### Display the versions of the libraries used for reference purposes.

In [2]:
import sys
import numpy as np
import tensorflow as tf
import sklearn
import torch
from sklearn.datasets import fetch_openml
from sklearn.model_selection import train_test_split
from sklearn.metrics import accuracy_score, precision_score, recall_score, f1_score, confusion_matrix
import notebook
import os

# Print Python version
print(f'Python version: {sys.version}')

# Print Jupyter Notebook version
print(f'Jupyter Notebook version: {notebook.__version__}')

# Print library versions
print(f'NumPy version: {np.__version__}')
print(f'TensorFlow version: {tf.__version__}')
print(f'Torch version: {torch.__version__}')
print(f'Scikit-learn version: {sklearn.__version__}')

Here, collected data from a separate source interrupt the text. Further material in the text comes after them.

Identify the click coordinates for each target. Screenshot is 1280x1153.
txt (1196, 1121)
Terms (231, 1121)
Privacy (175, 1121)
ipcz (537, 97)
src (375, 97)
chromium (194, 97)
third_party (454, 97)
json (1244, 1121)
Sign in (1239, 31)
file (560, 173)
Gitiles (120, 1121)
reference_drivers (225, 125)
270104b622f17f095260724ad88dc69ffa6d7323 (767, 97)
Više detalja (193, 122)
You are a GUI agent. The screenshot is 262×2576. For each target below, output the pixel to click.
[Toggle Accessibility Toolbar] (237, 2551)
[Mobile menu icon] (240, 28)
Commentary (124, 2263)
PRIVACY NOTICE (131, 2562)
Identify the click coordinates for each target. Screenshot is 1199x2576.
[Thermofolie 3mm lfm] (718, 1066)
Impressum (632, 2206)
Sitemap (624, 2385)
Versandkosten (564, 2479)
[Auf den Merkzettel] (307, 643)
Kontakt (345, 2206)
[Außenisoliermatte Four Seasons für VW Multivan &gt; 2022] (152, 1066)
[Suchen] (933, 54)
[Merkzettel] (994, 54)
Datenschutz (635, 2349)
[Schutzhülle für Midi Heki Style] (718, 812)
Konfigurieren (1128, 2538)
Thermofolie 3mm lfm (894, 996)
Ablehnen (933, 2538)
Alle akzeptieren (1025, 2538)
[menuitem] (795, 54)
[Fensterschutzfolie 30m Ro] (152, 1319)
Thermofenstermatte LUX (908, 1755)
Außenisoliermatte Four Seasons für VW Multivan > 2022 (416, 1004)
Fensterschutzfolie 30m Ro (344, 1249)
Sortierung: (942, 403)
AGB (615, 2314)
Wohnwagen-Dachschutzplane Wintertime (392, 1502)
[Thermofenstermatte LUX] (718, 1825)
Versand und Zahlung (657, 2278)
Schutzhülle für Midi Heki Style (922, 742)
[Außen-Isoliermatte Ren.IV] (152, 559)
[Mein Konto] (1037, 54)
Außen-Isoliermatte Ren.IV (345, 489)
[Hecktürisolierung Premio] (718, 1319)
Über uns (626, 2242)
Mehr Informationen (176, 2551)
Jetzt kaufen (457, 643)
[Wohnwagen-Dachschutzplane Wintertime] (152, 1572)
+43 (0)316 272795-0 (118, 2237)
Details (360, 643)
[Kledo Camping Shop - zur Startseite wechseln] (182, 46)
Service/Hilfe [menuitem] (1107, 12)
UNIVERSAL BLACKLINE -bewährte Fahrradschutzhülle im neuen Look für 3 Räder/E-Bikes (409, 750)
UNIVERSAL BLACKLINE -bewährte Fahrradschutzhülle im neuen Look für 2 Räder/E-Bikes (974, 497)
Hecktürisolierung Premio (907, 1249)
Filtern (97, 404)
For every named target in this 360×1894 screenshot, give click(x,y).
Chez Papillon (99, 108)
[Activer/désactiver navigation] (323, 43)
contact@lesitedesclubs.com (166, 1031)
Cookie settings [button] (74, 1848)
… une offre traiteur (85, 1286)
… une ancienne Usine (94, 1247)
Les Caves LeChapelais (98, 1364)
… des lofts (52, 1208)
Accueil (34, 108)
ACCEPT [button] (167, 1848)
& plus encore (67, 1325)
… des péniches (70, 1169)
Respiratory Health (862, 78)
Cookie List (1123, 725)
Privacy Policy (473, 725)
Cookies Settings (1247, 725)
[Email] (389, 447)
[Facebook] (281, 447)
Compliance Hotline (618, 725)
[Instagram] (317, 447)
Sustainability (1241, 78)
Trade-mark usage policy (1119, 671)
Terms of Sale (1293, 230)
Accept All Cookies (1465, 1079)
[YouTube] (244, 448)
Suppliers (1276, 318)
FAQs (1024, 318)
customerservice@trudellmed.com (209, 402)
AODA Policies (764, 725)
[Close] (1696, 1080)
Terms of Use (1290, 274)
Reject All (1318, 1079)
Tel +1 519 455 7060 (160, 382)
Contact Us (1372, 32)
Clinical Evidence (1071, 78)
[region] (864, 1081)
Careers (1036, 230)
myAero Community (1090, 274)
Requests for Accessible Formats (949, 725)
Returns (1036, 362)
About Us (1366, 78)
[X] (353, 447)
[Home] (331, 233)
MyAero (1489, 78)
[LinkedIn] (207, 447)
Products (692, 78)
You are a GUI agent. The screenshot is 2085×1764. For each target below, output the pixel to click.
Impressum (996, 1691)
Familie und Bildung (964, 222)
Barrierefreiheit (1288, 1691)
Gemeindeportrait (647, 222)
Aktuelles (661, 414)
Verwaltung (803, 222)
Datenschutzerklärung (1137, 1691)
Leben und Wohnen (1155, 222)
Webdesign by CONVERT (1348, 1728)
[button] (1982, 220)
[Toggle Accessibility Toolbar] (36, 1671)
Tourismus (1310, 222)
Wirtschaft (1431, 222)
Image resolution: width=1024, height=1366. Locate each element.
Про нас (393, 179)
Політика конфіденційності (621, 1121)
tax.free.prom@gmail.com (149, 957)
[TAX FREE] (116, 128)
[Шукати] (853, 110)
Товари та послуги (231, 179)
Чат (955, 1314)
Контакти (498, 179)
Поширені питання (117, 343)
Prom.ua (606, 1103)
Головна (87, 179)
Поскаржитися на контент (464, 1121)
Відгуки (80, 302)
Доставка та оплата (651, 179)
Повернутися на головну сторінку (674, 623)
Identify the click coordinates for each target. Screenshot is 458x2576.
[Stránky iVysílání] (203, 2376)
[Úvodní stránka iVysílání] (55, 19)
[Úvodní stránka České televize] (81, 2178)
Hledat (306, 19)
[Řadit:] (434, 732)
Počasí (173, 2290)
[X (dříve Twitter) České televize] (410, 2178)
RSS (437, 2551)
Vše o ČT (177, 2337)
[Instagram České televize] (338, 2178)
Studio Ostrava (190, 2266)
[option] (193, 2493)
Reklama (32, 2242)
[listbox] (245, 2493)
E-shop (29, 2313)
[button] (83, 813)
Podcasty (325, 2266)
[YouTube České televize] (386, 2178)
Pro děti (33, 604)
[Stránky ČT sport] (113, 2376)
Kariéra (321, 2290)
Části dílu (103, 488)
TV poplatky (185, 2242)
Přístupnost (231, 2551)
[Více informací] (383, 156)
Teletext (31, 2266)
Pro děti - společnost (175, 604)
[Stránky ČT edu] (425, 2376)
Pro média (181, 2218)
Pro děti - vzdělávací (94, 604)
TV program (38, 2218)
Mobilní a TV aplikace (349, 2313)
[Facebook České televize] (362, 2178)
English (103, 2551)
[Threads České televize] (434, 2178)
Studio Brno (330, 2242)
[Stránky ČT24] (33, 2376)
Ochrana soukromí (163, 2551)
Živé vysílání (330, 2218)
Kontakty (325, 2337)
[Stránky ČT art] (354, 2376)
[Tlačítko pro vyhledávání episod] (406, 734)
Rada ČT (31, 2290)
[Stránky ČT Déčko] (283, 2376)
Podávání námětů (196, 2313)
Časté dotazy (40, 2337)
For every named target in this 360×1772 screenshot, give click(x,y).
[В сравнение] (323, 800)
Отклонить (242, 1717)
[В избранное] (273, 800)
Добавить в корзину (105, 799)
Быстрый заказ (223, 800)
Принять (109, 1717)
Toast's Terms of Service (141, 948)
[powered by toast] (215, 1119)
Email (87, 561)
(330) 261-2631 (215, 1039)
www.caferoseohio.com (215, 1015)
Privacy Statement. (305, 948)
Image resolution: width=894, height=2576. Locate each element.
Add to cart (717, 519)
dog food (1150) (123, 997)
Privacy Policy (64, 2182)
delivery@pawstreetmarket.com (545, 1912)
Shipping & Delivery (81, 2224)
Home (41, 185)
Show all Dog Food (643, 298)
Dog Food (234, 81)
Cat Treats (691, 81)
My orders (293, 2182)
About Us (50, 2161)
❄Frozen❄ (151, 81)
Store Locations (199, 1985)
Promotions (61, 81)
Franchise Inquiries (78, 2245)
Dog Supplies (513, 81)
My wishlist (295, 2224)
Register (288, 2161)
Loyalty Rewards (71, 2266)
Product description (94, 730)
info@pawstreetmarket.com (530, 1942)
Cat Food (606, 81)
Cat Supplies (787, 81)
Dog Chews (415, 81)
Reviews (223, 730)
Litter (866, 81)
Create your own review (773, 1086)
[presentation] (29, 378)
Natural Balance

Python version: 3.12.9 | packaged by Anaconda, Inc. | (main, Feb  6 2025, 18:49:16) [MSC v.1929 64 bit (AMD64)]
Jupyter Notebook version: 7.3.2
NumPy version: 1.26.4
TensorFlow version: 2.19.0
Torch version: 2.6.0+cu126
Scikit-learn version: 1.5.1


### Loading MNIST dataset and Splitting its and saving them

In [4]:
from sklearn.datasets import fetch_openml
from sklearn.model_selection import train_test_split
import joblib
import os

#Create Models and Data splits Folder
os.makedirs("Models and Data splits", exist_ok=True)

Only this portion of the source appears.